When it floats six inches away from your back but remains stuck to you, and this happens for everyone and every weapon... it is.
I'll field this one, though it's a take-it or leave-it answer; I'm very confident that this is the dissonance that so many people experience about this and which you apparently don't, but here it is as best as I can explain:
Notice how everything you compared this to are intrinsically magical creatures or literal magic? As in, defined, quantified forces written into the world lore as part of tangible elements greater than themselves? Magic is a part of this realm, and it makes sense within the space of the realm it's written for - it has structure, form and rules that have been built up and defined. Most magical fire, because it is magical fire fuelled by the weave for its effect, generally does not remain around after the spell has been cast? In some cases, it can be maintained through concentration, and in some cases the initial spell burst of fire can ignite mundane objects in live, non-magical fire... but the magical fire itself doesn't stick around. This is part of the deep and wide-spread system of magic that permeates the world. So... when someone USES magic in this realm space, and they are a spellcaster with the capabilities to do so, this not only does NOT require ANY suspension of disbelief at all - it actually helps to deepen immersion for the viewer.

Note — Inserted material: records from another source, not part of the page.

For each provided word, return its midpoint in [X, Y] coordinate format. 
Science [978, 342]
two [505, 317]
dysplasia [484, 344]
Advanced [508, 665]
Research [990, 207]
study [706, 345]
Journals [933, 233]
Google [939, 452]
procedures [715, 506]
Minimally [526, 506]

Now... comparatively... When the barbarian slings their axe over their shoulder and leaves it floating in mid-air behind them, glued by invisible force and distance to them... that's just silly and destroys immersion. There IS no magic involved here, and no other in-world tangible explanation.
If you cast detect magic on this barbarian you will not detect anything - and this can be tested! The barbarian didn't cast a spell, and they could not do so anyway; they have no enchantment upon them, and no enchantment exists upon the weapon to explain this - it is a direct "You're actually playing a video game" world-break that pulls a player out of their immersion in the space to see it and notice it. It's a visible game mechanical element/limitation that's waving itself in your face while you're trying to play the game... and it's doing so constantly.
In short... you're comparing apples and elephants and asking why some people say that one of them fits in the freezer but the other doesn't; it's obvious to the people who point it out, and the only intelligible reason why you aren't seeing the difference seems to be that you personally have never actually put anything in the freezer at all - not really. This may not be the case, and I don't want to presume it is, but it is all I can think of to understand how you came to stand in a position that leads you to even ask a question like that in the first place.
Larian have always struggled with the concept of immersion in space. In comments made in interviews about their previous games and in the early days of BG3's development, it seemed almost like they legitimately didn't understand the concept, or why people would find it to be important. They came to grasp that this was something that people wanted and valued, when working on BG3 but still don't actually really seem to understand what it is, what preserves it, and what shatters it... and they also don't really seem to grasp why repeatedly breaking immersion for the sake of 'doing a funny' doesn't leave general immersion intact the rest of the time - it just doesn't, when that's a regular occurrence. They don't understand why being able to "burrow" into a cage that's hanging twenty feet above you in open air is a problem, or why it breaks immersion, or why you should not be able to do that. That's the problem.
All of this is subject to change of course; communication has been precious thin from beginning to end and it's always possible that they've taken time to learn and really begin understanding this concept since their last commentary on the matter... we can but hope.